Research Design and Methods: This is a blocked randomized-controlled trial (RCT) study design with randomization at two time points. First, within the sampling frame of students at participating high schools who complete the intake survey, researchers will randomly assign students within schools (blocks) to receive either the summer melt text-messaging intervention (the treatment) or to not receive the intervention (the control condition). During early fall after senior year, within the sampling frame of students who have received the summer melt intervention and matriculated to college, researchers will randomize students to receive the persistence intervention (or not). At both randomization points, researchers will re-randomize, if necessary, to achieve balance across conditions on key subgroups of interest, such as urbanicity and prior access to college-going supports.

Control Condition: Students in the control group for the summer melt intervention will continue to receive business-as-usual college-application communications from their high schools but will not receive the summer melt messaging from this project. Students in the control group for the persistence intervention will continue to receive business-as-usual college-going support communications from their colleges but will not receive the persistence messaging from this project.

Key Measures: Researchers will administer an online survey to all students in participating high schools to inform to-be-developed measures of students' college intentions. Questions on the survey will also gauge the amount and types of college-going information that students have had access to prior to the study. State system administrative data and administrative data collected from the National Student Clearinghouse will be used to track students' postsecondary progress and degree completion from fall 2020 through spring 2024. Back-end data from the text-messaging provider will inform measures of implementation fidelity and student engagement with the summer melt and persistence text-messaging campaigns. Administrative data from state departments of education as well as student survey data will allow researchers to identify key student subgroups such as low-income and first-generation college students.

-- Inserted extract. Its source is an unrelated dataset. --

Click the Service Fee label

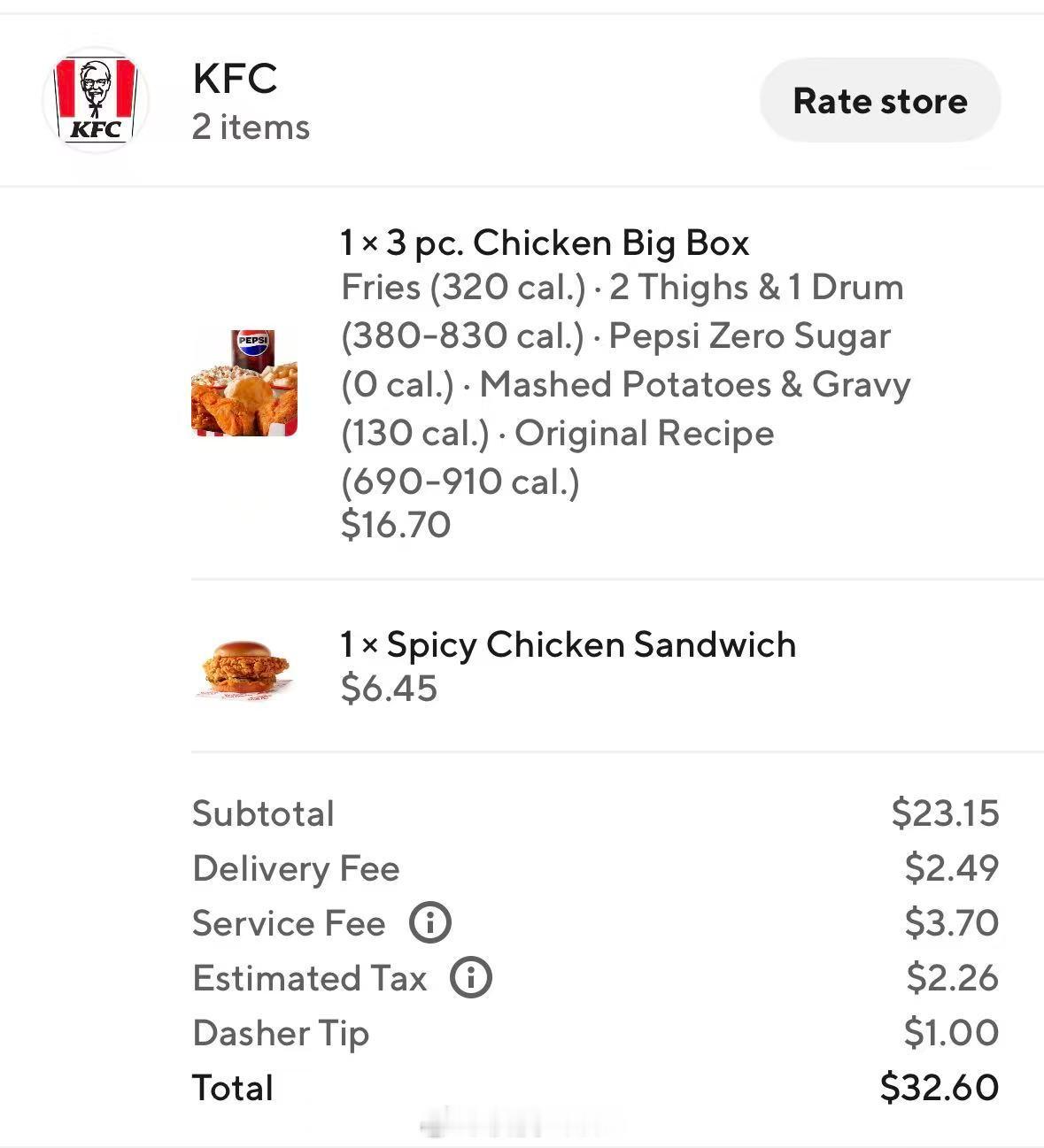(x=289, y=922)
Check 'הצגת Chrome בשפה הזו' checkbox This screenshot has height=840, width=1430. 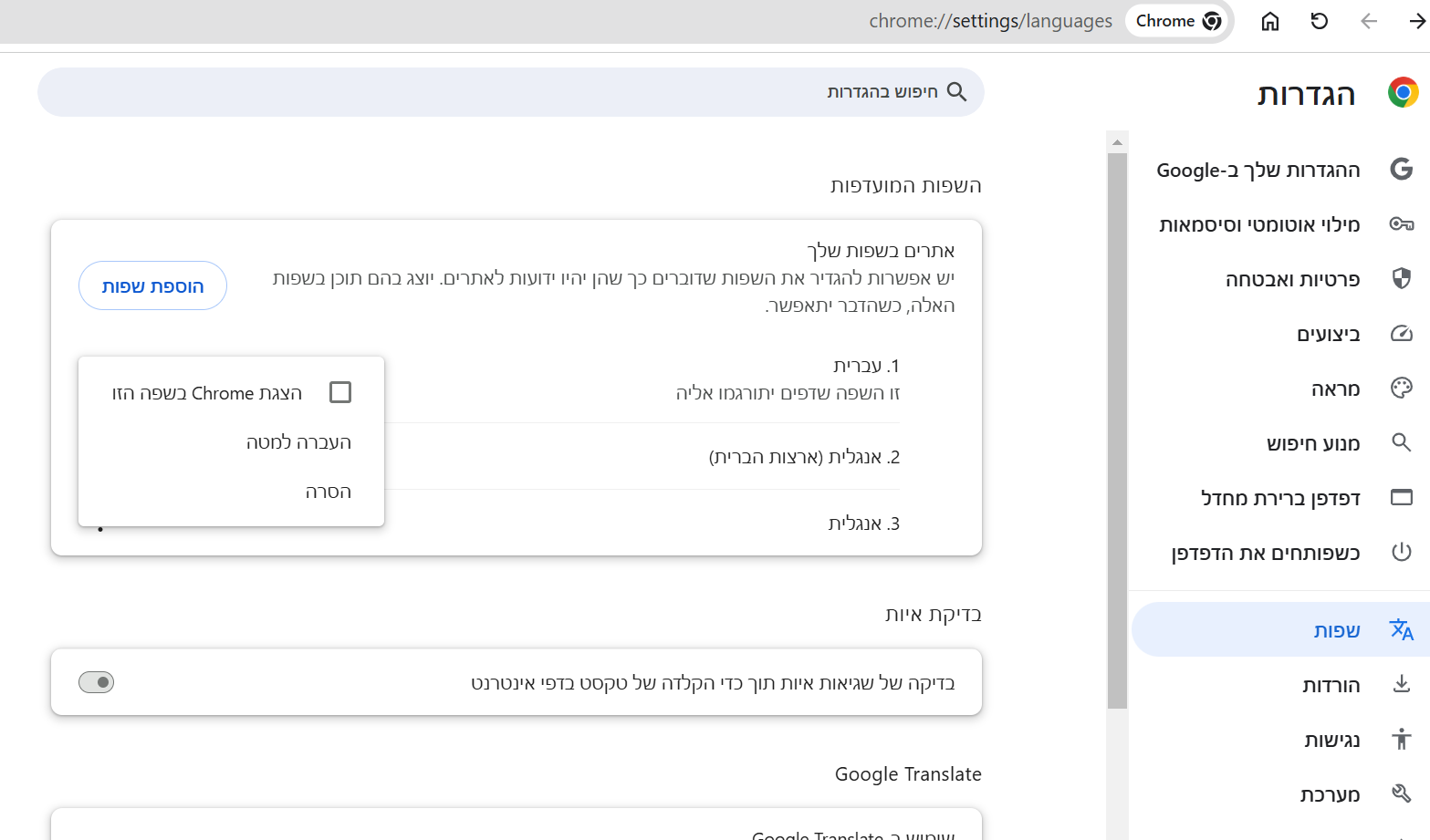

Administrator interviews and state-level budget data will facilitate calculation of intervention costs.

Data Analytic Strategy: To estimate the effects of random assignment to receive the summer melt text messaging intervention, the team will employ multivariate regression models with a binary treatment indicator, student-level covariates, and a unique categorical variable for each student's high school. To estimate the effects of random assignment to receive the persistence intervention, researchers will use an identical model, except that a categorical variable for the student's college will replace the high school variable, in order to estimate college fixed effects. The binary treatment indicator will facilitate estimation of treatment impacts, and researchers will use additional treatment-by-covariate interaction terms to estimate impacts for specific student groups. The categorical school (or college) variable will aid estimation of a fixed effects parameter to soak up variation in student outcomes across schools (or colleges) that might otherwise result in biased estimation of treatment impacts.

Cost Analysis: The project team will use the resource cost model to first estimate intervention costs and will then compute cost-effectiveness ratios to estimate the cost per unit of outcome produced by the intervention.